Comment cela a-t-il influencé votre approche?
Compte tenu de la taille de l’établissement, des expertises existantes en son sein, de la culture organisationnelle de l’université, il nous apparaissait essentiel aux bibliothèques qu’une discussion concernant le développement d’une politique de libre accès soit portée par les chercheurs et non par les bibliothèques ou par la direction universitaire. Malgré les mérites de l’approche de l’Université de Liège souvent citée en la matière, cette introduction top-down d’une obligation n’aurait pu être transposée facilement en contexte UdeM selon nous. Il fallait, pour ces travaux de préparation d’une politique, s’appuyer sur des acteurs reflétant la diversité de l’université (champs disciplinaires par exemple) et des points de vue qu’on y trouve.
Quelle a été l’impulsion pour initier une politique? Quelles mesures ont été prises pour initier une politique d’accès ouvert sur votre campus? Quelle était la première chose à faire?
S’il n’y a pas encore en 2018 de politique de libre accès à l’Université de Montréal, des travaux ont démarré à ce sujet en 2015 et sont toujours en cours. C’est en effet en 2015 qu’à la recommandation du Comité consultatif des bibliothèques, un groupe de travail mixte relevant à la fois du Comité de la recherche de l’UdeM et du Comité consultatif des bibliothèques a été mis sur pied avec à sa présidence deux chercheurs. Ce groupe s’est vu confier le mandat de développer un plan d’action institutionnel en vue de favoriser l’émergence du libre accès, mandat qui a rapidement été orienté vers une ébauche de politique institutionnelle.

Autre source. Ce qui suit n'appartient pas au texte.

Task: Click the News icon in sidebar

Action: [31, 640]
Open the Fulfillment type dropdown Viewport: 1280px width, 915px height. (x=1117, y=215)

Les membres de ce groupe de travail mixte couvrent des expertises et des perspectives variées tout en reflétant la diversité des clientèles et des disciplines de l’Université de Montréal :
- deux membres du Comité de la recherche;
- deux membres du Comité consultatif sur les bibliothèques;
- deux personnes provenant du vice-rectorat à la recherche, à la création
et à l’innovation; - trois personnes provenant de la Direction des bibliothèques (le directeur général, la directrice du soutien à la réussite, à l’apprentissage et à la recherche et la directrice du traitement documentaire et métadonnées);
- deux étudiants provenant de la FAÉCUM;
- deux experts membres de la communauté.
Comme l’illustrent les quelques exemples donnés précédemment, les initiatives pour favoriser le libre accès à l’UdeM avaient commencé bien avant 2015. Cependant, en toile de fond de la création du groupe de travail mixte mentionné, on trouve la hausse faramineuse du coût des périodiques savants, et le modèle d’affaires des éditeurs commerciaux qui emprisonne les bibliothèques dans un « tout ou rien » en les obligeant à s’abonner à de grands ensembles. Ces facteurs étaient présents depuis un certain nombre d’années, mais ils ont frappé plus durement l’UdeM à partir de 2014. Des actions et une mobilisation de la communauté universitaire ont donc débuté sur ce front qui a tout à voir avec les objectifs du libre accès, soit la meilleure accessibilité possible aux résultats de la recherche. Pour en savoir plus sur la démarche et les actions des Bibliothèques UdeM dans ce dossier, on peut consulter le site Nouvelle ère pour les collections.
Selon vous, quelle était la meilleure raison pour laquelle l’université devrait investir pour consacrer du temps et de l’énergie à cette discussion?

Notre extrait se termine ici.